The AI is "burn it to the ground" invasion happy. I had a class 11 planet reduced to a class 6 planet because of repeated sucessful invasions using PQ-reducing tactics on the AI's part.
Last AI note: Since users can now design ships, the AI is going to have to deal with a lot more contingencies. Let me describe that really intense, really enjoyable game I mentioned so that you can understand at least one of them.
I was cornering the tech market in a gigantic, 9 opponent game. I had every tech that anyone else had, better miniturization, plus all the diplomacy techs and a full generation (several techs each) of beam weapons and shields over anyone else. Then the Yor declared war. I'm not sure how they came up with a single ship (class) that could eat three of my best ships and not take damage without the techs to build Starship Foundries and such, but I was knocked out of the military game fast. I lost a few colonies because I couldn't keep them garrisoned even buying ships every turn.

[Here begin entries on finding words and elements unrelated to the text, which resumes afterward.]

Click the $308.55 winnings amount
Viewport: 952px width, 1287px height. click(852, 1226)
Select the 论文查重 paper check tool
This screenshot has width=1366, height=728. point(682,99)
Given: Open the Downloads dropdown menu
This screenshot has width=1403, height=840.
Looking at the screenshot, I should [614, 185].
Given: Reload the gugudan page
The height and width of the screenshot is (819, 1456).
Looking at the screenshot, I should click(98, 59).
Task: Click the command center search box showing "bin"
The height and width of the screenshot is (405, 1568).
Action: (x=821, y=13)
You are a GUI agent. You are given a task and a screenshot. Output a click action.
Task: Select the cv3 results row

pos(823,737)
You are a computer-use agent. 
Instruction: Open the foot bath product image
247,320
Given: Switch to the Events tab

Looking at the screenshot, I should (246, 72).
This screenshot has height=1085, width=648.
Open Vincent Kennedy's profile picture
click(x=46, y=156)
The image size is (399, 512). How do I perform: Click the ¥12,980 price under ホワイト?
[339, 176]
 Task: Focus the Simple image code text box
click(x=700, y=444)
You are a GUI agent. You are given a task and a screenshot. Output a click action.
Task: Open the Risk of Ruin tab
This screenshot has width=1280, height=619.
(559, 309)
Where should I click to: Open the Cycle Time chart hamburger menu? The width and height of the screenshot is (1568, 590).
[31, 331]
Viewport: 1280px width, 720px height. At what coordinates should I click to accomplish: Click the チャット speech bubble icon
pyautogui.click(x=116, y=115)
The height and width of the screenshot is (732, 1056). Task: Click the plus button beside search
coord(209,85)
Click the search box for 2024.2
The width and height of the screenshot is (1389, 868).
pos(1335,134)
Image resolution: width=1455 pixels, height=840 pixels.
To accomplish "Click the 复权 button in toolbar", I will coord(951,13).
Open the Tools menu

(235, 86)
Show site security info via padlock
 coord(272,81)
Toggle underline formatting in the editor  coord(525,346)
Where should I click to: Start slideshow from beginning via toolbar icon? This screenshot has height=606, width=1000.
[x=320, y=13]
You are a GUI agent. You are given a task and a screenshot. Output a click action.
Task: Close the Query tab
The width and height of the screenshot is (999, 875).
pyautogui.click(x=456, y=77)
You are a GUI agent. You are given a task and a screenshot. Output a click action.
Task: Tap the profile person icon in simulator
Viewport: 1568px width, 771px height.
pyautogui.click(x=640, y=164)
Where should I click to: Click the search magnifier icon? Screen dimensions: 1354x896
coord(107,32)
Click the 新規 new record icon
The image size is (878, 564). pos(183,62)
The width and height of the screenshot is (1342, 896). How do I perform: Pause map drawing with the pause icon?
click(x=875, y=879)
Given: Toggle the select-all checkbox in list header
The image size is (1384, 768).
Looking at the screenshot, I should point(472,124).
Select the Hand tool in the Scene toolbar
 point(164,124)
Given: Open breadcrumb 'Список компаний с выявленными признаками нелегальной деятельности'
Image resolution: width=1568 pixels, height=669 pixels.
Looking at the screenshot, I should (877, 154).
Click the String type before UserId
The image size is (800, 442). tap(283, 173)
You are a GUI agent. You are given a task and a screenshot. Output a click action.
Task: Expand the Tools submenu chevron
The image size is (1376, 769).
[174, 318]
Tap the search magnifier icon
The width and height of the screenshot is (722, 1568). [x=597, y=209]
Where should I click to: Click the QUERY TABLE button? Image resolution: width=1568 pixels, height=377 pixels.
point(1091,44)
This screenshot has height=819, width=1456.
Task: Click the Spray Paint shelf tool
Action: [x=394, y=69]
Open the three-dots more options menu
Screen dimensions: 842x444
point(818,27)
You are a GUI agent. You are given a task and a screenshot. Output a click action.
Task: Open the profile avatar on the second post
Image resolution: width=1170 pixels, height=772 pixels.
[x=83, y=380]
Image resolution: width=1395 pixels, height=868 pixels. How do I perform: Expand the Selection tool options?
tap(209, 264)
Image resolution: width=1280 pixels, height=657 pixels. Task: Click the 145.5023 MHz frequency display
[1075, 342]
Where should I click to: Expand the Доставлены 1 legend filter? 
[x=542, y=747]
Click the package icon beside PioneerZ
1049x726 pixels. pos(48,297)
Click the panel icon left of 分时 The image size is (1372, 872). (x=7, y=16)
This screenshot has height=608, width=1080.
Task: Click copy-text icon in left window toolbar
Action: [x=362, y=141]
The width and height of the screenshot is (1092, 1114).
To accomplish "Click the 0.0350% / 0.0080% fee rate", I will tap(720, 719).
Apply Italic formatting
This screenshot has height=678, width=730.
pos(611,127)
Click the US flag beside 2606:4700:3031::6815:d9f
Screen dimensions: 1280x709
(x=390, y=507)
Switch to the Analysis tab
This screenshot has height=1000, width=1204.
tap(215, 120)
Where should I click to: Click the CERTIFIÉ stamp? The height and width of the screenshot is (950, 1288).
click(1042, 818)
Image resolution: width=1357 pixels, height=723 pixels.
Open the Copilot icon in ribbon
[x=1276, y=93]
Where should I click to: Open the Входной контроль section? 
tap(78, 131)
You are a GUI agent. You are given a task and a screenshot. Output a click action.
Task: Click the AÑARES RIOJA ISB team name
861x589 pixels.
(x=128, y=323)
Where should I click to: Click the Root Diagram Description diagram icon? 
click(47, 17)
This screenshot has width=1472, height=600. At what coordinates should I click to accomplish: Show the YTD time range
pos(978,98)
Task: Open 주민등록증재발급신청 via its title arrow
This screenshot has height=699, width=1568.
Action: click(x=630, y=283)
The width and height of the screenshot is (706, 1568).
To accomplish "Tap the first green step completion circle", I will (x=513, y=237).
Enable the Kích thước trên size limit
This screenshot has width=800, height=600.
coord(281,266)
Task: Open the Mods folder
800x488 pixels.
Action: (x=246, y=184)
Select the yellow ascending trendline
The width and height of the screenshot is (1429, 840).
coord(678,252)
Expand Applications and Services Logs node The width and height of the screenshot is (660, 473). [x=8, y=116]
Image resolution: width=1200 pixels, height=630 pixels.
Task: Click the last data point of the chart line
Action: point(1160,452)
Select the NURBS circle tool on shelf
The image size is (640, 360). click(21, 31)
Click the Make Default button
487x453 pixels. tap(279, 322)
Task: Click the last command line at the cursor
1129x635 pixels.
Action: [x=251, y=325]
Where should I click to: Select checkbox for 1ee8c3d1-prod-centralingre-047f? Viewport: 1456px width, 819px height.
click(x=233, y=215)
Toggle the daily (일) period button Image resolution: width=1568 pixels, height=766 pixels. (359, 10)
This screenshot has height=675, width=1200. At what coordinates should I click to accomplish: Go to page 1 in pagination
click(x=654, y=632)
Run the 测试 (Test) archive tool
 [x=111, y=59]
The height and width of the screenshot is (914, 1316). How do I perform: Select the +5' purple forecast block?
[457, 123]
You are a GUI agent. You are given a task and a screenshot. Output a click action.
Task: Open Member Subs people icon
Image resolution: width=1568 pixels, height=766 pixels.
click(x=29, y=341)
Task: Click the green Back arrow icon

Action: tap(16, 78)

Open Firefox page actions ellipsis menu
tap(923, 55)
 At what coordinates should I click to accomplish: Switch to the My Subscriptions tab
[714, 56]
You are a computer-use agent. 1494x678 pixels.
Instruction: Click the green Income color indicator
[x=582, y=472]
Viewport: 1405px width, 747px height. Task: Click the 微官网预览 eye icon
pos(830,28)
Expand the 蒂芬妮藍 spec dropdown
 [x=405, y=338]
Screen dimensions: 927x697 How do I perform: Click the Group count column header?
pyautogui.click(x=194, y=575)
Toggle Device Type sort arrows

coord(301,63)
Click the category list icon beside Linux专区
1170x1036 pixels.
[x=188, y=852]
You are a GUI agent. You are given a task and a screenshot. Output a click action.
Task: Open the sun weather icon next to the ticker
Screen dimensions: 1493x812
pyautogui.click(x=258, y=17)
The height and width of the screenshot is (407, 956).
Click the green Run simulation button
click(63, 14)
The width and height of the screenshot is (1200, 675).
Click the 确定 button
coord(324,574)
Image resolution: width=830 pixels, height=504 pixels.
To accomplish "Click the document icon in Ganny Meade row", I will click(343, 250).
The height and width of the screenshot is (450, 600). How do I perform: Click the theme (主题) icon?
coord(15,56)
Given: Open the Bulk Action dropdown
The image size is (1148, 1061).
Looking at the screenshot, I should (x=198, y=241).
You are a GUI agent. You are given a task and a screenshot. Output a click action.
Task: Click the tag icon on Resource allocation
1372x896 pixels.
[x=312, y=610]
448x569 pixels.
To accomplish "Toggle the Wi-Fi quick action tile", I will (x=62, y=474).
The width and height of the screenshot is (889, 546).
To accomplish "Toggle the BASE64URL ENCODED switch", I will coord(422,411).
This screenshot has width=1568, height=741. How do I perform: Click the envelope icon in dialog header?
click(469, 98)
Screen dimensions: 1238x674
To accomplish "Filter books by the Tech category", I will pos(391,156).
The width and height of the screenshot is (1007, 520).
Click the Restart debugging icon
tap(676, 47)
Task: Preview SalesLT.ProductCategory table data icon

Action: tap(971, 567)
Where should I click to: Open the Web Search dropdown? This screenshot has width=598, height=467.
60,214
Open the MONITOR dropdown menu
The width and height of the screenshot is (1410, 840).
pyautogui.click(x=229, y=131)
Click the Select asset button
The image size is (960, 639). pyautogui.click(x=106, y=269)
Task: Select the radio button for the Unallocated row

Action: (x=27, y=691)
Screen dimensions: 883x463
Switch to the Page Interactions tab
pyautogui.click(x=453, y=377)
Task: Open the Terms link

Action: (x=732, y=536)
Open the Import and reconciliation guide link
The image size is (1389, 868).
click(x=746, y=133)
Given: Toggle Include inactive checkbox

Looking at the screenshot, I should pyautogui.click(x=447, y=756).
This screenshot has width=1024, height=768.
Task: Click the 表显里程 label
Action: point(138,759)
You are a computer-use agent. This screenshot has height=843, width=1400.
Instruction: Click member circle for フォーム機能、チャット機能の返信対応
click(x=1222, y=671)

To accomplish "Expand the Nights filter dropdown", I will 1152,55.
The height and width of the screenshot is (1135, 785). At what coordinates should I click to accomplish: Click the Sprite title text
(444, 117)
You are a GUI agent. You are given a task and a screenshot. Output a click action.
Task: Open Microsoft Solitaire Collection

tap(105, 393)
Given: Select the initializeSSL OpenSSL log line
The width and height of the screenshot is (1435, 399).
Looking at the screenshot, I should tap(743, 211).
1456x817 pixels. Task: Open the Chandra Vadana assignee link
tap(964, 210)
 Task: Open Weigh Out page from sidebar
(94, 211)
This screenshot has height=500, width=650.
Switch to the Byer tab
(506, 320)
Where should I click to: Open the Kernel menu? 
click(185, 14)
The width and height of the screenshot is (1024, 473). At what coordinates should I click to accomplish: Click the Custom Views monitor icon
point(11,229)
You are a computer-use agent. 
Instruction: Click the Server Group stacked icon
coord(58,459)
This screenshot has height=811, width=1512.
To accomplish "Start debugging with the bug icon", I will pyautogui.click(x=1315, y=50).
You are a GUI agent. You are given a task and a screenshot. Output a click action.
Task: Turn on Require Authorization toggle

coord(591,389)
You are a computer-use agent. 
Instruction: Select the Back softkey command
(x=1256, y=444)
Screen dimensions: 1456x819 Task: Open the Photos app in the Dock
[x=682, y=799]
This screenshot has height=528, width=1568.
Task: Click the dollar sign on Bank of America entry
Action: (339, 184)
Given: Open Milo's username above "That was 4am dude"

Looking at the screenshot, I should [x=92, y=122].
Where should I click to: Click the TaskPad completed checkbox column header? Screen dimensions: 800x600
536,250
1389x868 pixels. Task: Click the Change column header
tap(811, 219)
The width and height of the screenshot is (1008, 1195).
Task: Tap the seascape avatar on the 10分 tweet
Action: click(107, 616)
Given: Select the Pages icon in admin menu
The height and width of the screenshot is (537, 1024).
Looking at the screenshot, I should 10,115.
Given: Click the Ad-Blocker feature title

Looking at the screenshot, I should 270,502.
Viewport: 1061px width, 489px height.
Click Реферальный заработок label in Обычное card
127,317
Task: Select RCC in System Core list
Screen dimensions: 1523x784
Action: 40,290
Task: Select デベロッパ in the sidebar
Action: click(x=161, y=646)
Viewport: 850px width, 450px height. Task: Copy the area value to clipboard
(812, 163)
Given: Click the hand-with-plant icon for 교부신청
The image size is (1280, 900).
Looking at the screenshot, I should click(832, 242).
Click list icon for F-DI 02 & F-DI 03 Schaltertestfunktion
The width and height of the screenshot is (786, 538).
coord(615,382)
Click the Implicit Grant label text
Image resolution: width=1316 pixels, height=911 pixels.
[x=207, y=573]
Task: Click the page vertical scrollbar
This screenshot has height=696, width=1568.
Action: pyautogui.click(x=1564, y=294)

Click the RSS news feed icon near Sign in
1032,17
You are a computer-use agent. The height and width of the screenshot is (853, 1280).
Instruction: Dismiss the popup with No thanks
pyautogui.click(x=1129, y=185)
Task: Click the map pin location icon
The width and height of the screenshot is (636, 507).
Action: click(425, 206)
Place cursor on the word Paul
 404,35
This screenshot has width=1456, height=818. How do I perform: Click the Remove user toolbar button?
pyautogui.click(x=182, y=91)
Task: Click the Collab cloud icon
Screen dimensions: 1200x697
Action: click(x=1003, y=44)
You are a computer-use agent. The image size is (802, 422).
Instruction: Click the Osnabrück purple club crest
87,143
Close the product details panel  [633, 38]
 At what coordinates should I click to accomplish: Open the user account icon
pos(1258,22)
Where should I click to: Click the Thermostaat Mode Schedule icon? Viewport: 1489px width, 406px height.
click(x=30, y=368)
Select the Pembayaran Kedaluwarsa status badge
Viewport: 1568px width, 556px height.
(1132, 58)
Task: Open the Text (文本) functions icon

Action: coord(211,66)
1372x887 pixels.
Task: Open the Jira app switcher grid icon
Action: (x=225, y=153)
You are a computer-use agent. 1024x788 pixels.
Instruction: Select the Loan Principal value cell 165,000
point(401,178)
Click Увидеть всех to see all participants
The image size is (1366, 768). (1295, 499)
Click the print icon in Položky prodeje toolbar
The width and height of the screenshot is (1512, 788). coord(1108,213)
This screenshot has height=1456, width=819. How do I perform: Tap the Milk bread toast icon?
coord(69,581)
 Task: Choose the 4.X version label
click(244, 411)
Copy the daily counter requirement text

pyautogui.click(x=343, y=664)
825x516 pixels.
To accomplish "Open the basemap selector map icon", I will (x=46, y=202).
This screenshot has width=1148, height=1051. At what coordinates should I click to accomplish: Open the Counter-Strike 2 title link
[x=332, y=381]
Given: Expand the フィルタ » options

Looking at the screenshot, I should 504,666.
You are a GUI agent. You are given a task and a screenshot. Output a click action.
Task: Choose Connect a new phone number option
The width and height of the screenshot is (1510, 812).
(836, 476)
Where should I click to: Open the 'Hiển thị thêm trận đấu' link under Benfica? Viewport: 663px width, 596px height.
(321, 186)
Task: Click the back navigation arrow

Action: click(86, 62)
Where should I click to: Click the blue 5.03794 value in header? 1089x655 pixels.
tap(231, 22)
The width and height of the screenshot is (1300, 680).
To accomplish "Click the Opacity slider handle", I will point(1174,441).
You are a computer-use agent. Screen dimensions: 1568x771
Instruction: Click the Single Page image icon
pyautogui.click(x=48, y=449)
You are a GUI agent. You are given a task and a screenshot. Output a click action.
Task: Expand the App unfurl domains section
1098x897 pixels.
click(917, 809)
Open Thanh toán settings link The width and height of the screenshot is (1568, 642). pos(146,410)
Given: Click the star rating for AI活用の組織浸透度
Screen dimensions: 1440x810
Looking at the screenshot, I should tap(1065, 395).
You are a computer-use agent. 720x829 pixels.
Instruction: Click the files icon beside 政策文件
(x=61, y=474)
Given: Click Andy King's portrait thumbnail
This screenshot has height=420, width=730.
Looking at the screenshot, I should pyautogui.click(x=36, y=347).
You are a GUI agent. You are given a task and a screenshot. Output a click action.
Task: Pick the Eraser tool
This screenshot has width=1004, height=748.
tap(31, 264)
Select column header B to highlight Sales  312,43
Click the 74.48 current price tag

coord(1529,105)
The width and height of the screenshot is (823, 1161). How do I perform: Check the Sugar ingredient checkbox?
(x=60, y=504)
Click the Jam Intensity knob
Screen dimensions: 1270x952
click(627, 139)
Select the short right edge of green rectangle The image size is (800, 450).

Then I changed tactics. I noticed that the AI would only send in fleets of transports, or a single transport mixed into a primarily-combat fleet. So I sold off some techs for some operating capital, bought aphrodisiacs (so that I could quickly recover from those single transports that I stood no chance of stopping) and started pumping out interceptors to take out the transport-only fleets that could have taken my colonies. Before that game CDT'd and left me with corrupt saved games, I was pushing out small ships with 5 attack, no defense, a speed of 10 (counting the impulse and gravity accelerator bonuses), a sensor range of 16 (meaning that even if a Yor ship started off outside my sensor range, I could move straight towards it at full speed and it still couldn't reach me in its next turn), and enough range that they coudn't be cornered.
Talk about an intense game. Any mistake moving a ship resulted in the loss of that ship, but I still managed to make sure that noone that declared war on me got an unescorted transport, starbase, or any other low attack, low defense ship anywhere near my planets. I was even using them for offensive action before too long, commerce and starbase raiding areas that any human player would have considered reasonably secure in the absense of these raiders.
On the other hand, any human player of any reasonable skill level would have stopped chasing the interceptors and started using those nasty ships that were both the rock and the hard place as transport escorts, with a single combat ship escorting multiple transports. I wouldn't have lasted long.